François a reçu en audience, ce jeudi 23 février 2023, des membres de la société Max-Planck pour le développement, active dans le champ de la recherche fondamentale. Il s’est inquiété du développement de la «pensée hybride», à mi-chemin entre la pensée biologique et l’intelligence artificielle, tout comme de la prévalence de la faisabilité technique sur le caractère éthique dans le domaine des sciences.
A la délégation de la Société Max Planck :
Mesdames et Messieurs, bonjour et bienvenue !
Je remercie le président, M. Martin Stratmann, pour ses aimables paroles. Je suis très reconnaissant de votre visite, qui me permet de réitérer l'appréciation du Saint-Siège pour la recherche scientifique et, en particulier, pour la Société Max Planck pour la Promotion des Sciences, dans laquelle des milliers de personnes, dans le cadre des nombreux Instituts, travaillent au service d'une connaissance toujours plus approfondie et précise dans les différents domaines du savoir.
C'est pourquoi, en premier lieu, j'encourage la Société Max Planck à conserver, comme elle l'a toujours fait, les normes les plus élevées de l'intégrité scientifique, afin qu'elle reste libre des influences inappropriées de nature tant politique qu'économique.
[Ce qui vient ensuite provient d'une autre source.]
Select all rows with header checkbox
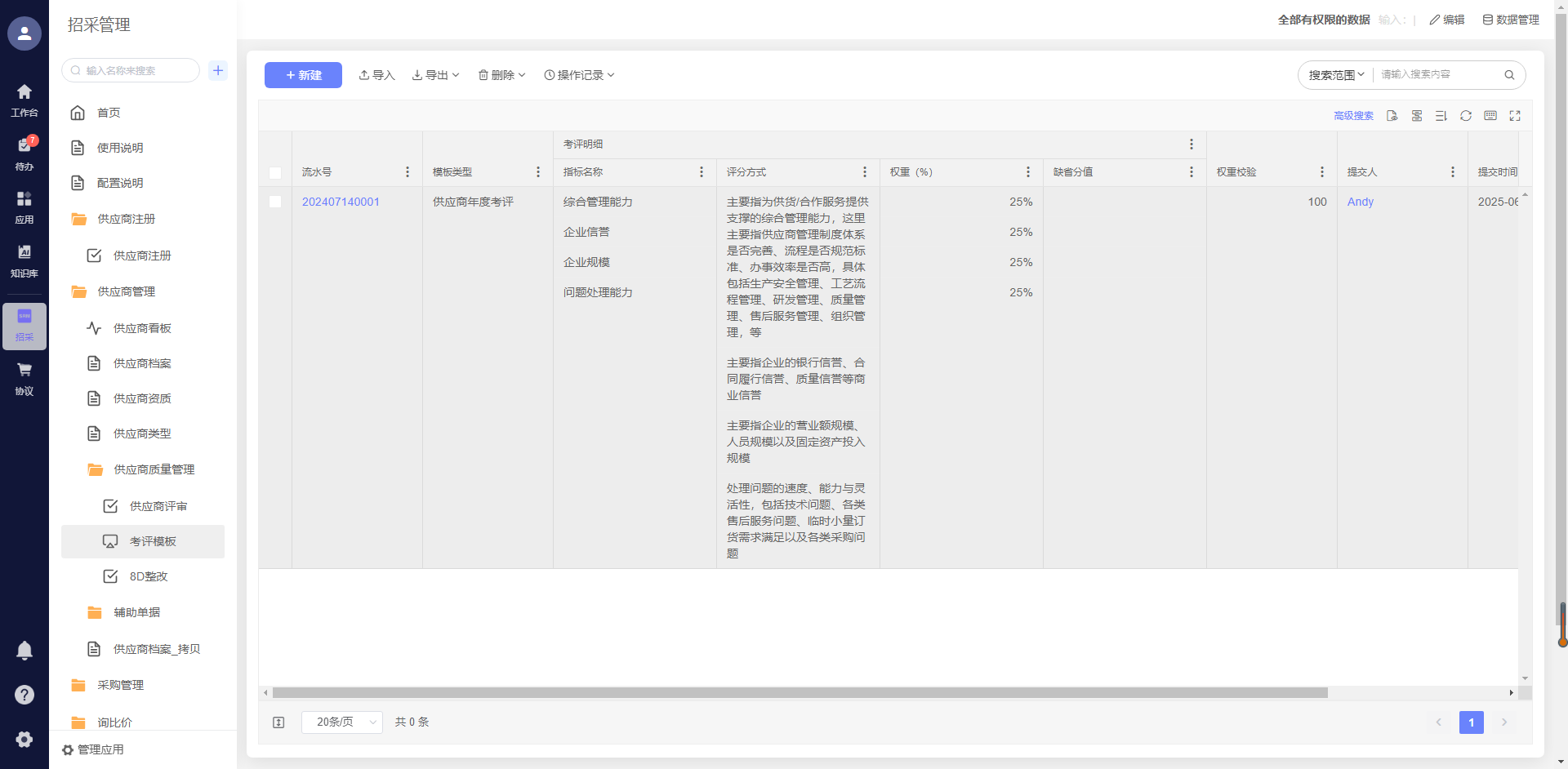Image resolution: width=1568 pixels, height=769 pixels. 275,173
C'est une exigence incontournable à tous les stades du travail scientifique, depuis le stade initial jusqu'à celui de la diffusion des résultats et de leur utilisation. Il me semble qu'à notre époque, il faut sauvegarder et, si possible, renforcer le soutien à la science pure. En effet, sans rien enlever à la science appliquée, il faut reconnaître la nature de bien public de la science pure, dont les résultats doivent être mis au service du bien commun. Et votre institution peut certainement faire beaucoup dans ce sens.
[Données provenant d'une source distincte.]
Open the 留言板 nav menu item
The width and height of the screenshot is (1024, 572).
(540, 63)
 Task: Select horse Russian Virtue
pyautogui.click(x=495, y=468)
L'annonce de la naissance prochaine de la soi-disant "pensée hybride", résultant de l'hybridation de la pensée biologique et de la pensée non biologique, qui permettrait à l'homme de ne pas être supplanté par l'Intelligence Artificielle, soulève des questions d'une grande importance tant sur le plan éthique que sur le plan social. Il faut en effet considérer que la fusion entre la capacité cognitive de l'homme et la puissance computationnelle de la machine modifierait de manière substantielle l'espèce homo sapiens. Nous ne pouvons donc pas ne pas nous poser la question du sens ultime, c'est-à-dire de la direction, de ce qui se passe sous nos yeux. Si pour ceux qui se reconnaissent dans le projet transhumaniste tout cela ne suscite pas d'inquiétude, il n'en va pas de même pour ceux qui, au contraire, se dépensent pour faire avancer le projet néo-humaniste, selon lequel le fossé entre l'action et l'intelligence ne peut être accepté. Si l’on sépare la capacité à résoudre des problèmes de la nécessité d’être intelligent en faisant cela, ce qui est annulé, c’est l’intentionnalité et donc l’éthique d’agir. Je suis certain que la société Max Planck voudra apporter une contribution fondamentale à cet égard.
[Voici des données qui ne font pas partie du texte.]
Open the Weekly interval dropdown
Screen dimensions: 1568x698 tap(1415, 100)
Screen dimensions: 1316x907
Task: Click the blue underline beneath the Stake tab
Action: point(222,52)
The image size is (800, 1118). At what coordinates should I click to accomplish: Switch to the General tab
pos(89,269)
Une dernière remarque. Comme on le sait, dans la saison de la Seconde Modernité, un principe de responsabilité "technique" s'est répandu dans les domaines de la grande science, qui n'admet pas le jugement moral de ce qui est bon et mauvais. L’action, en particulier des grandes organisations, ne devrait être évaluée que de manière fonctionnelle, comme si tout ce qui est possible était, pour cette raison même, éthique. L'Eglise ne pourra jamais accepter une telle position, dont les conséquences tragiques nous avons déjà eu trop de preuves. C’est plutôt la responsabilité de comment prendre soin de l’autre, et pas seulement de comment rendre compte de ce qui a été fait, que nous devons aujourd’hui remettre au centre de notre culture. Parce que l'on est responsable non seulement de ce qu'on fait, mais aussi et surtout de ce qu'on ne fait pas, même si l'on peut le faire.
Chers amis, je vous remercie encore pour cette visite. Je souhaite tout le bien pour votre travail : l'Esprit Saint vous assiste dans vos recherches et dans vos projets. Je vous bénis de tout coeur, et je vous demande de prier pour moi.